Handford has been noted for his privacy and avoidance of photographs.

In the early 1990s, it was reported that he lived in a home in the London suburb of Romford which he described as "a glorified art studio" and "very, very small". His drawing table filled the bedroom and relegated his bed to the living room and "thousands of books and comics and thousands of toy soldiers". At the time, Handford typically woke up at 2pm and worked on Where's Wally? through the night until 6 am. He denied press characterisations of himself as a nocturnal recluse: "I'm not; I've got very good friends". He listened to 1950s audio tapes of The Phil Silvers Show while he worked, and explained "They really boost my morale". He said in 1990, "If I'm not working on my pictures, I get very fidgety and bored."

In the early 1990s, he married an artist, Elizabeth, and they had a son and a daughter in the following years.
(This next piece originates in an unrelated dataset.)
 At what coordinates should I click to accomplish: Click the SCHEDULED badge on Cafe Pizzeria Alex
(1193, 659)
Similarities between Handford and Wally have been frequently noted, with both sharing a long chin, prominent glasses, distinct smile, polite nature, and a penchant for reading and observing. Handford has claimed that the supposed resemblances are coincidental. Unlike Wally, Handford dislikes crowded places and rarely travels.
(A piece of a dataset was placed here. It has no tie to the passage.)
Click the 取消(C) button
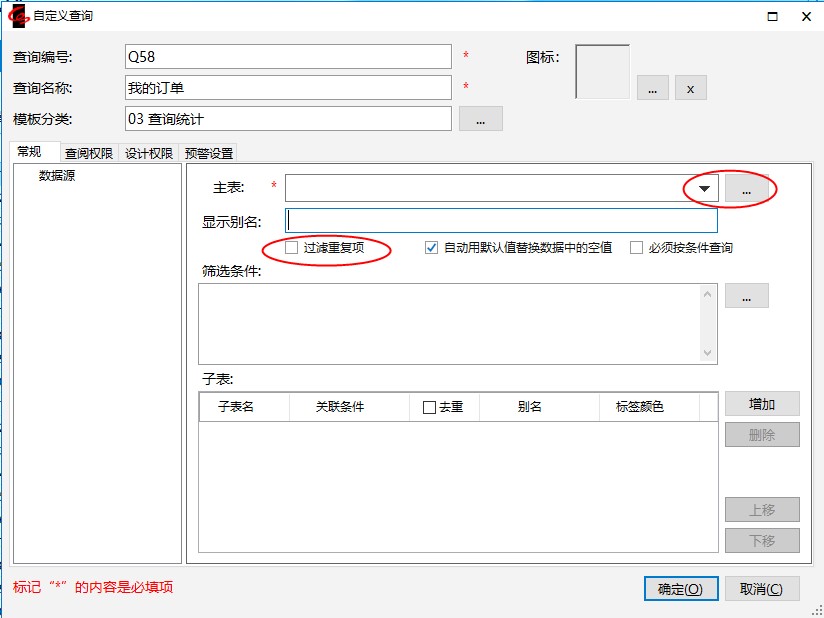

Though Where's Wally? avoids depictions of violence, Handford said "It doesn't mean I'm oblivious to the actual savagery that a lot of mankind has been capable of". Handford stated, "My only regret in life is I would love to have been in a pop group. Seriously." He was in a punk band during art school and describes the group as "quite obnoxious". In 1990, The New York Times reported that he had "no desire for a bigger house, and spends most of his money on art supplies, illustrated books, old comics, and still more toy soldiers."